In just 16 days, outside spending groups (like super PACs and various breeds of nonprofits) spent $212.8 million on ads, starting Oct. 1.
As Politico’s Dave Levinthal points out, that’s enough to buy every person living in Flint, Mich., or Green Bay Wis., a "high-end" LED flat screen TV.
That got us thinking, and playing with Wolfram Alpha, what else could 16 days worth of political ads buy?
(Arranged in order from serious, to decidedly less serious.)
- 1,363 packs of ramen noodles ($334.58 worth) for each homeless person in the U.S. (using 2011 stats).

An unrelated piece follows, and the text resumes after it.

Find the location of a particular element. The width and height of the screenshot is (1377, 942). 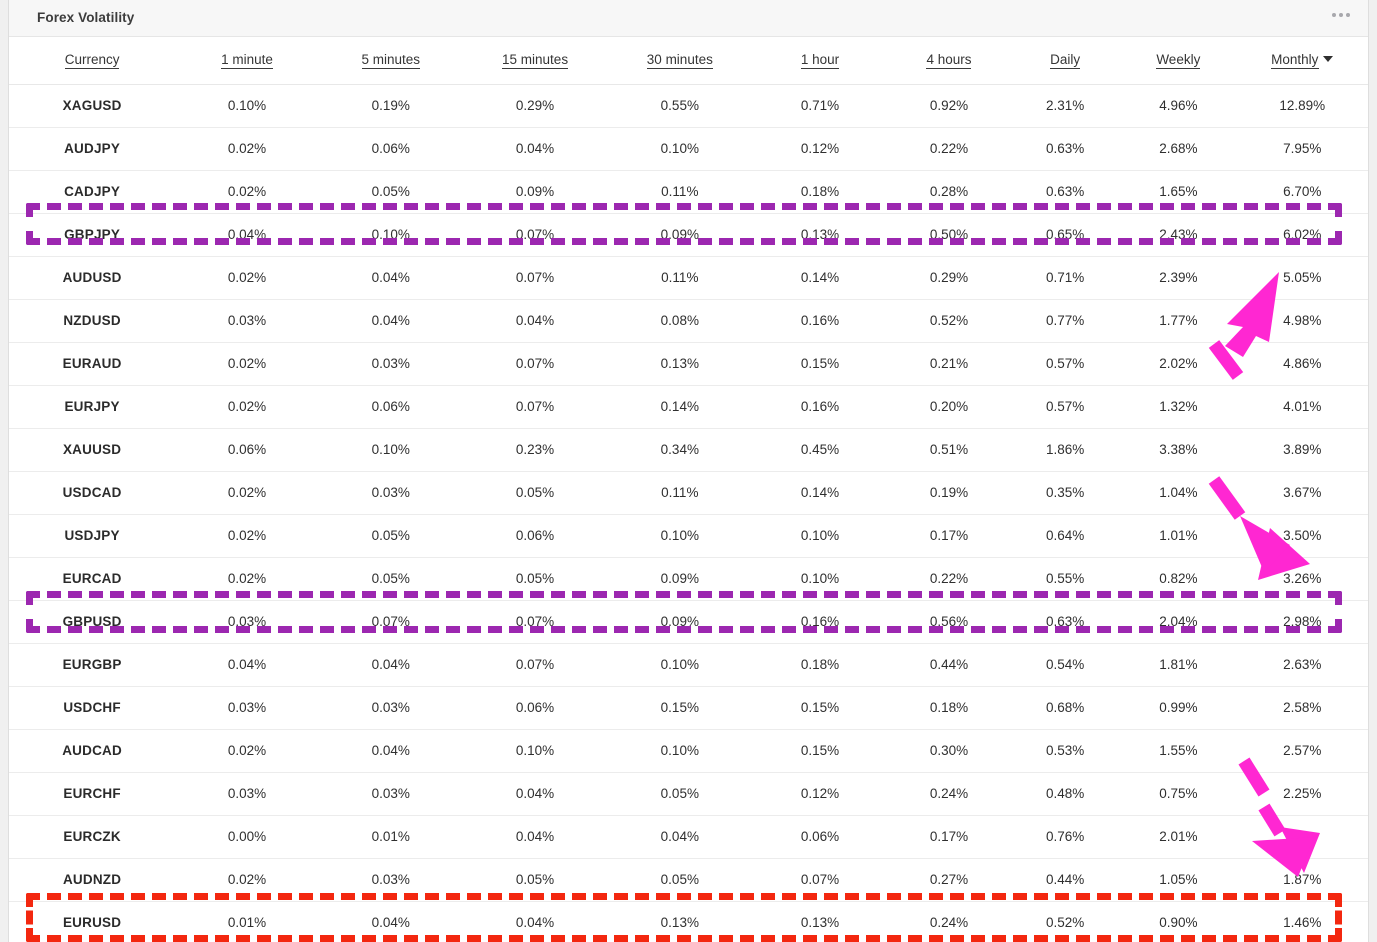

volatility-cell: 0.71% is located at coordinates (1066, 278).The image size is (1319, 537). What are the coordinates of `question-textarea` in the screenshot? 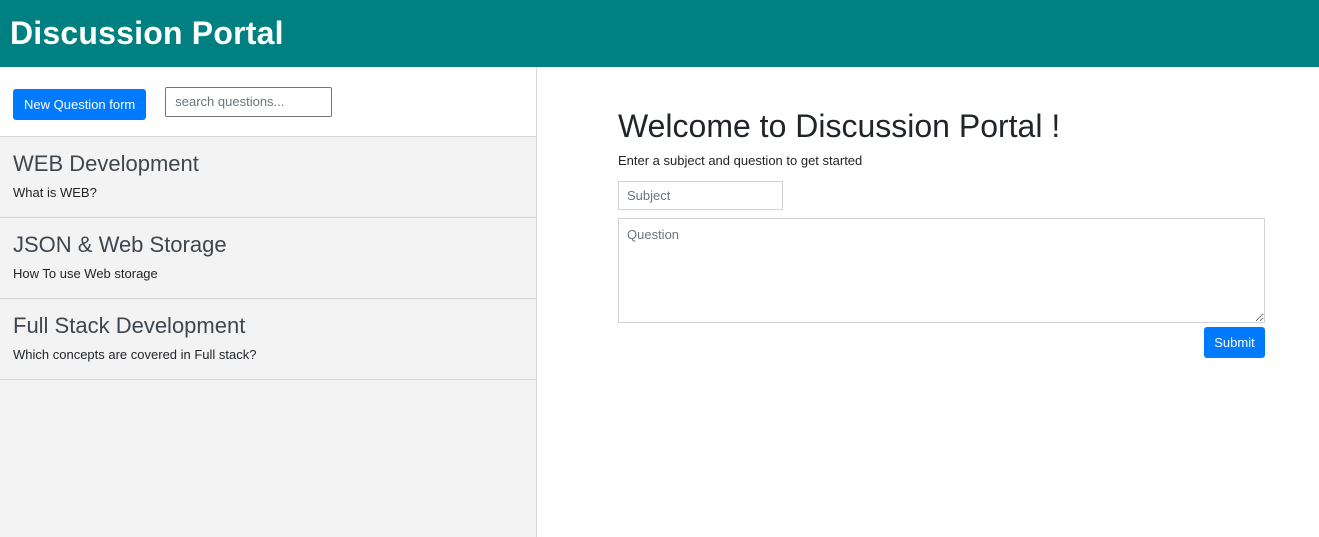 It's located at (942, 270).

- Four years’ tuition and board at Harvard University for 976 students.
- A full tank of gas for 5,728,129 cars (using national average of $3.71, and assuming a 10-gal. tank).
- A year’s salary for 3,795 full-time, public school teachers (using U.S. average).
- The 2012 season salary for every active player on the New York Yankees — plus Derek Jeter and Joe Girardi — with roughly $3 million to spare.
- First of all, a $32,000 fixed-gear bicycle exists — but even for that price, you could buy 6,650 of ‘em.
- A binder (like this) for every woman living in the state of California.
- One of these giant gummy bears on stick for every child 4-years-old and under in the U.S.